Quick reminder: I change the names sometimes. You know, for reasons.
It was my junior year of high school. In about a year, a group of college students would invite me to hang out with them and I would finally start to feel as if I truly fit in somewhere with people worth fitting in with. But that was in the future and currently unknowable in my French class.
Not many of us were taking a third year of French, so we met with a second year class. The second and third year students sat on opposite sides of the room facing each other. I partially paid little attention in class because I just didn’t pay much attention in French. Mostly, though, it was because seated directly across from me was a girl named Ember.

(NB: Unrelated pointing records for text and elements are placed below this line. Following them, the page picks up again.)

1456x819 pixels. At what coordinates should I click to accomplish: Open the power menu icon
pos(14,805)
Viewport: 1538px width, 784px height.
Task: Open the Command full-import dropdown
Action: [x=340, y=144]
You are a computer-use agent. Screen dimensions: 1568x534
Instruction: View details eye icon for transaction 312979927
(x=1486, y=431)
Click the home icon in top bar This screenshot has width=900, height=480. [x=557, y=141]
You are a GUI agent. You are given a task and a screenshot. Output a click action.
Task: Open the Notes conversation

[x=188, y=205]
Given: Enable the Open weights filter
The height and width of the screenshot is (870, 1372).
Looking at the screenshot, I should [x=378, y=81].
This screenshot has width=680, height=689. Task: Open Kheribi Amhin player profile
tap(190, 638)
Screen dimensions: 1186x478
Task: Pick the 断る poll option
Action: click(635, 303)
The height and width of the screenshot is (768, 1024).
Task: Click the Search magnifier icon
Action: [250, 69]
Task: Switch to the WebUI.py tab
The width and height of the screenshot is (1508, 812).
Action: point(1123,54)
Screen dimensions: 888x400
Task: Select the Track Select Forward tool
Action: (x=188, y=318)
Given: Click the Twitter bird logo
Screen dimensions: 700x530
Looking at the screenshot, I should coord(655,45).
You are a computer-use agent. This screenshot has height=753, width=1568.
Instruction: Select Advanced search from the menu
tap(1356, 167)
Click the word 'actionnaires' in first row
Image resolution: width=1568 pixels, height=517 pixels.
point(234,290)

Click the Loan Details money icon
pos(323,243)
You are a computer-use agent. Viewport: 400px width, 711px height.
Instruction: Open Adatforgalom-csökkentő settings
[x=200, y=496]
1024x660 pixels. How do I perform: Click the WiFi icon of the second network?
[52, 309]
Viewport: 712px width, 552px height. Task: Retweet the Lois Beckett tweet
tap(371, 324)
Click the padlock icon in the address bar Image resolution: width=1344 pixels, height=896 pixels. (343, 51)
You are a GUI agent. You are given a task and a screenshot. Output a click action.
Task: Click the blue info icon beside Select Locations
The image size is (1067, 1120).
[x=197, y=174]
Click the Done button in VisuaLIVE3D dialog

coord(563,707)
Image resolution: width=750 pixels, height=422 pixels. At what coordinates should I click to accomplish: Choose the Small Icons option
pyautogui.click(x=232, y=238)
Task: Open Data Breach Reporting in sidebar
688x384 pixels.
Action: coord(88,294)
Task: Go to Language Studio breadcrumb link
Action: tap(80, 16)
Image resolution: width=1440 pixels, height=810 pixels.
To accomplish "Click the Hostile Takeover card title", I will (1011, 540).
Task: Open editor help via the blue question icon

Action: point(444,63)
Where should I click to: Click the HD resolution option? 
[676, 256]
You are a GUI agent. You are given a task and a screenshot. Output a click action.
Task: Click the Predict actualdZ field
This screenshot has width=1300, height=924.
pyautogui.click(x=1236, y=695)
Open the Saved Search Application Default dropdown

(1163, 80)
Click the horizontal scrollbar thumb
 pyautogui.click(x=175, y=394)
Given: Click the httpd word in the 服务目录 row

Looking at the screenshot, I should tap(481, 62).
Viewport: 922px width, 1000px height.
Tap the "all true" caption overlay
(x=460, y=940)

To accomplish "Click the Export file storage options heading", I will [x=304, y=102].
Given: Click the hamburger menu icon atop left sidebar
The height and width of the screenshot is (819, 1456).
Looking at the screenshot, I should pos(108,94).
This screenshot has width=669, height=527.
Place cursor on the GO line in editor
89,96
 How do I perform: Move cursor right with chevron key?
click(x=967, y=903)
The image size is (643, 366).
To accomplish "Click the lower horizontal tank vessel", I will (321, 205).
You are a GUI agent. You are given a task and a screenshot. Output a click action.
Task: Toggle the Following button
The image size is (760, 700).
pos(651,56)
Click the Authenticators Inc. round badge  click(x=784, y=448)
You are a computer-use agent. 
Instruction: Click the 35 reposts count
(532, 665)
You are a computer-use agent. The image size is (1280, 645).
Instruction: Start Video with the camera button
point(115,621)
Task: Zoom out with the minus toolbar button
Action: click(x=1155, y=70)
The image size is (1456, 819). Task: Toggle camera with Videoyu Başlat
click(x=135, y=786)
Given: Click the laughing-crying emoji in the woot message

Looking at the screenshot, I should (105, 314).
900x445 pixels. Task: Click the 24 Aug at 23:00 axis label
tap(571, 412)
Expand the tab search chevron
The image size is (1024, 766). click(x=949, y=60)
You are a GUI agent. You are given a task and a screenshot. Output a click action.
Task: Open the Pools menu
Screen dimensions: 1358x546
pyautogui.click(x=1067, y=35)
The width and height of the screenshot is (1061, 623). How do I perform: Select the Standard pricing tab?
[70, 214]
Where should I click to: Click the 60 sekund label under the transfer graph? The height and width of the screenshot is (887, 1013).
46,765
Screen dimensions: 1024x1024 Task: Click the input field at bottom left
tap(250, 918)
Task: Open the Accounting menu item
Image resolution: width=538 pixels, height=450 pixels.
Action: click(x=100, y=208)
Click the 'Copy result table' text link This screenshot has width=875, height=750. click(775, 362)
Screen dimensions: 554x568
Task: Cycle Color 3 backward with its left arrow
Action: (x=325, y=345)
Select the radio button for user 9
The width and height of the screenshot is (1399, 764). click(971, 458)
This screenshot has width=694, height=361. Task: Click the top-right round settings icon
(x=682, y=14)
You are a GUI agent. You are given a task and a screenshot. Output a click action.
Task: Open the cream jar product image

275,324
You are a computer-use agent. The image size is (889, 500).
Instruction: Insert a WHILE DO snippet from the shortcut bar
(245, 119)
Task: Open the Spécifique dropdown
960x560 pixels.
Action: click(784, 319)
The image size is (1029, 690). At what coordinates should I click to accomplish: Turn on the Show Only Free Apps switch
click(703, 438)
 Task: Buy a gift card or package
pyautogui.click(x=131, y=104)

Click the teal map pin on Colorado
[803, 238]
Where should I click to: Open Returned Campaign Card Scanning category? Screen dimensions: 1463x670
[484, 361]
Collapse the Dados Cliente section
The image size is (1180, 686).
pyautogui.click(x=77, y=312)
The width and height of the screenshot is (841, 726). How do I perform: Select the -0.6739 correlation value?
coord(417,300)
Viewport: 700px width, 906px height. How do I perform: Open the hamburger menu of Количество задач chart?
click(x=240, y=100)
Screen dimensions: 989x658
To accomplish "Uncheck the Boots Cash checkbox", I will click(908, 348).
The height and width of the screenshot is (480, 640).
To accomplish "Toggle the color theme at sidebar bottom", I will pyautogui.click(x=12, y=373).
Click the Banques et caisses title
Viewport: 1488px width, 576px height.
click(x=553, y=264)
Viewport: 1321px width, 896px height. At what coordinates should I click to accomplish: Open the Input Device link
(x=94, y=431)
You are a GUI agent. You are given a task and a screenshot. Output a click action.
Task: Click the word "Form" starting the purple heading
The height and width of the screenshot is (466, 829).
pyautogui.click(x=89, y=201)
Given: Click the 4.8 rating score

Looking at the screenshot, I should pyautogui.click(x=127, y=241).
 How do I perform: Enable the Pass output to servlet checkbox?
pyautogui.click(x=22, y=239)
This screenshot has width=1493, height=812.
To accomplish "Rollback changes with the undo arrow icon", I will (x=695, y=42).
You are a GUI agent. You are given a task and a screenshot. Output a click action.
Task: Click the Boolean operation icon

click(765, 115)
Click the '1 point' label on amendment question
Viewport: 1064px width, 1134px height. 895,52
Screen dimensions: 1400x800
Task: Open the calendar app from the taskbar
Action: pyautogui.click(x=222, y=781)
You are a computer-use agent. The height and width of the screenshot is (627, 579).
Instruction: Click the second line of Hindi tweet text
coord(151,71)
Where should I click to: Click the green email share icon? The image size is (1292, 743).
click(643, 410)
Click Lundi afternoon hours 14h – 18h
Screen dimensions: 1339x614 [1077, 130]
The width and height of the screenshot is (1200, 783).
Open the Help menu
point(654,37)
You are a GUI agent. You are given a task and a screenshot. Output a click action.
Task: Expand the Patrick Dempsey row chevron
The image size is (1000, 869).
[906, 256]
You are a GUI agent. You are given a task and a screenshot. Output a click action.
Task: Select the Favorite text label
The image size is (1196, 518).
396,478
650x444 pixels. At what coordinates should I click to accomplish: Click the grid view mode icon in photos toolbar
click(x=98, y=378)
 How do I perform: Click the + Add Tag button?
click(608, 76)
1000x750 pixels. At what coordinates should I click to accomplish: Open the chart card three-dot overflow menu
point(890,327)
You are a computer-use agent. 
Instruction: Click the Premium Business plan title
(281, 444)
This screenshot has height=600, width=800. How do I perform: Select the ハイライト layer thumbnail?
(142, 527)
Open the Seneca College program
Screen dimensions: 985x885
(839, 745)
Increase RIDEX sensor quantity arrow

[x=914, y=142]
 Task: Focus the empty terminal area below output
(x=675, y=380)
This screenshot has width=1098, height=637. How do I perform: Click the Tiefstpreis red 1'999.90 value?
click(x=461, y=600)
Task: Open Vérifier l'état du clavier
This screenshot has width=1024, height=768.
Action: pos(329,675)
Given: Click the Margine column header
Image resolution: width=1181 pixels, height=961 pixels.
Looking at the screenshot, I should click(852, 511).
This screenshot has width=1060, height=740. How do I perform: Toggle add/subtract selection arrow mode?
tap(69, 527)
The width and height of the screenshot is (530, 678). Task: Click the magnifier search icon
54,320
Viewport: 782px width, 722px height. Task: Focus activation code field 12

Ember burned. Her personality was white hot and she was one of those girls that don’t usually exist outside of 80s high school movies. The first time i ever heard her voice was in the lobby of the old Capri movie theater when she uttered the words, “You can’t rape the willing.” It’s the kind of fiery statement that leaves an impression on a young and, um, impressionable mind. She spoke those words when we were in seventh grade. A large group of us, recently returned from a class trip to Washington, D.C., walked out after our movie and saw her standing there. I had on a ridiculous hat I had bought in D.C. that looked cool on anyone who wore it (it did not look cool on me). Ember wore a denim miniskirt, heels, fishnet stockings, and a black top finished off with a denim jacket replete with multiple buttons. My seventh grade self thought, wow! (My adult self is positively horrified at a seventh grader dressed so and my father self has added it to the list of Things My Daughter is Not Allowed to Wear. She had all of our attention. All the boys were leering and the girls were annoyed. One of them remarked, “Does she want to get raped?” That’s when Ember looked right at me and said . . . well, we covered that already.
Later we wound up in high school together, where, thankfully, she toned down her wardrobe quite a bit. We even grew somewhat close and went out a few times. We were both sort of outsiders for different reasons. We were also both very different than anyone around suspected. She was nothing like I imagined after our first encounter. When we were away from others, Ember was quiet, introspective, and possessing of a sweet demeanor that was more a comfortable warming glow than a three alarm fire. She was a joy to be around and I was often more honest around her. When people were around though, the act started. We both knew the parts we played and we played them well. Too well. It was always strange to see her act so cold when I knew how warm she really was.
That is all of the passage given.